[Element and text position data]

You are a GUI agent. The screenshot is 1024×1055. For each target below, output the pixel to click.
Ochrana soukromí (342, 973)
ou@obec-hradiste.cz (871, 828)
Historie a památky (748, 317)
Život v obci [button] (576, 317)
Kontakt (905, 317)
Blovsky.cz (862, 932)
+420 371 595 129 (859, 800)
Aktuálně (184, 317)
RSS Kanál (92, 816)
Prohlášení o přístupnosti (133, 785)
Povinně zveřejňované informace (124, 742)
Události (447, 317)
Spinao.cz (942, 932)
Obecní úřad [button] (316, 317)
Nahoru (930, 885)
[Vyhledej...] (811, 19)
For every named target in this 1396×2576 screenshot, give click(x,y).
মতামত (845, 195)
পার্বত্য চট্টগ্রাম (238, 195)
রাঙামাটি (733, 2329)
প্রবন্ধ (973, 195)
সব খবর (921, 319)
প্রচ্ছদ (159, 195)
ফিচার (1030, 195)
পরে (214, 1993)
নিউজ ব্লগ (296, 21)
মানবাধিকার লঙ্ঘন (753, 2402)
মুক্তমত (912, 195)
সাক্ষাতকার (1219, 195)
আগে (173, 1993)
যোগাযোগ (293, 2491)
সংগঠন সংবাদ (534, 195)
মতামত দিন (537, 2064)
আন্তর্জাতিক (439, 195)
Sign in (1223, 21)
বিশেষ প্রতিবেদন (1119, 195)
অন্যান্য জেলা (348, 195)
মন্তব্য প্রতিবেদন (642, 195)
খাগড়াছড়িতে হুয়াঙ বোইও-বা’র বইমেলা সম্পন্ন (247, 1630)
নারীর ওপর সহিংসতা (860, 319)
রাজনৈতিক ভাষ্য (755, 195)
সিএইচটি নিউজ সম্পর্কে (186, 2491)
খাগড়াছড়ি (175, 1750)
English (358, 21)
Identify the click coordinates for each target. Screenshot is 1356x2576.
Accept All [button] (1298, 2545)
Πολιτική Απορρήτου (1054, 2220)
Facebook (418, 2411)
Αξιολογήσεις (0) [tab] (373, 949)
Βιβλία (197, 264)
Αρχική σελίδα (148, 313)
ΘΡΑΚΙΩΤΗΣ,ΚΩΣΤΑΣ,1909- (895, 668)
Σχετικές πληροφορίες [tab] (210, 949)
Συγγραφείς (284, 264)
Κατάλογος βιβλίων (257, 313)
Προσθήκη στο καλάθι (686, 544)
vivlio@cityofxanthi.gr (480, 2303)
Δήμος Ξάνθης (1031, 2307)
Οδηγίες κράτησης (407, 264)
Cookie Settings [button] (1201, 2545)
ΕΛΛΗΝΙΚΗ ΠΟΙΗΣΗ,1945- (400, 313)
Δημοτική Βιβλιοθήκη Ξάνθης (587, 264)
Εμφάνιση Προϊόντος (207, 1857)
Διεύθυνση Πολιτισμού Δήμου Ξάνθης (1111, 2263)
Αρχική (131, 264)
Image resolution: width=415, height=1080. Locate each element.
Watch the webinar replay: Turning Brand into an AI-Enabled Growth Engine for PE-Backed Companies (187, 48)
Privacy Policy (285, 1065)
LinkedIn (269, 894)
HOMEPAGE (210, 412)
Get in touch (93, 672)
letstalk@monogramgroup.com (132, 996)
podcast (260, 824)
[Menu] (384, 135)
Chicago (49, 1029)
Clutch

▸ **WHAT TO DO**
Can you reproduce all the entries above, word for word, from start to finish?

▸ **FINISHED ANSWER**
You are a GUI agent. The screenshot is 1024×1055. For each target below, output the pixel to click.
Ochrana soukromí (342, 973)
ou@obec-hradiste.cz (871, 828)
Historie a památky (748, 317)
Život v obci [button] (576, 317)
Kontakt (905, 317)
Blovsky.cz (862, 932)
+420 371 595 129 (859, 800)
Aktuálně (184, 317)
RSS Kanál (92, 816)
Prohlášení o přístupnosti (133, 785)
Povinně zveřejňované informace (124, 742)
Události (447, 317)
Spinao.cz (942, 932)
Obecní úřad [button] (316, 317)
Nahoru (930, 885)
[Vyhledej...] (811, 19)
For every named target in this 1396×2576 screenshot, give click(x,y).
মতামত (845, 195)
পার্বত্য চট্টগ্রাম (238, 195)
রাঙামাটি (733, 2329)
প্রবন্ধ (973, 195)
সব খবর (921, 319)
প্রচ্ছদ (159, 195)
ফিচার (1030, 195)
পরে (214, 1993)
নিউজ ব্লগ (296, 21)
মানবাধিকার লঙ্ঘন (753, 2402)
মুক্তমত (912, 195)
সাক্ষাতকার (1219, 195)
আগে (173, 1993)
যোগাযোগ (293, 2491)
সংগঠন সংবাদ (534, 195)
মতামত দিন (537, 2064)
আন্তর্জাতিক (439, 195)
Sign in (1223, 21)
বিশেষ প্রতিবেদন (1119, 195)
অন্যান্য জেলা (348, 195)
মন্তব্য প্রতিবেদন (642, 195)
খাগড়াছড়িতে হুয়াঙ বোইও-বা’র বইমেলা সম্পন্ন (247, 1630)
নারীর ওপর সহিংসতা (860, 319)
রাজনৈতিক ভাষ্য (755, 195)
সিএইচটি নিউজ সম্পর্কে (186, 2491)
খাগড়াছড়ি (175, 1750)
English (358, 21)
Identify the click coordinates for each target. Screenshot is 1356x2576.
Accept All [button] (1298, 2545)
Πολιτική Απορρήτου (1054, 2220)
Facebook (418, 2411)
Αξιολογήσεις (0) [tab] (373, 949)
Βιβλία (197, 264)
Αρχική σελίδα (148, 313)
ΘΡΑΚΙΩΤΗΣ,ΚΩΣΤΑΣ,1909- (895, 668)
Σχετικές πληροφορίες [tab] (210, 949)
Συγγραφείς (284, 264)
Κατάλογος βιβλίων (257, 313)
Προσθήκη στο καλάθι (686, 544)
vivlio@cityofxanthi.gr (480, 2303)
Δήμος Ξάνθης (1031, 2307)
Οδηγίες κράτησης (407, 264)
Cookie Settings [button] (1201, 2545)
ΕΛΛΗΝΙΚΗ ΠΟΙΗΣΗ,1945- (400, 313)
Δημοτική Βιβλιοθήκη Ξάνθης (587, 264)
Εμφάνιση Προϊόντος (207, 1857)
Διεύθυνση Πολιτισμού Δήμου Ξάνθης (1111, 2263)
Αρχική (131, 264)
Image resolution: width=415, height=1080. Locate each element.
Watch the webinar replay: Turning Brand into an AI-Enabled Growth Engine for PE-Backed Companies (187, 48)
Privacy Policy (285, 1065)
LinkedIn (269, 894)
HOMEPAGE (210, 412)
Get in touch (93, 672)
letstalk@monogramgroup.com (132, 996)
podcast (260, 824)
[Menu] (384, 135)
Chicago (49, 1029)
Clutch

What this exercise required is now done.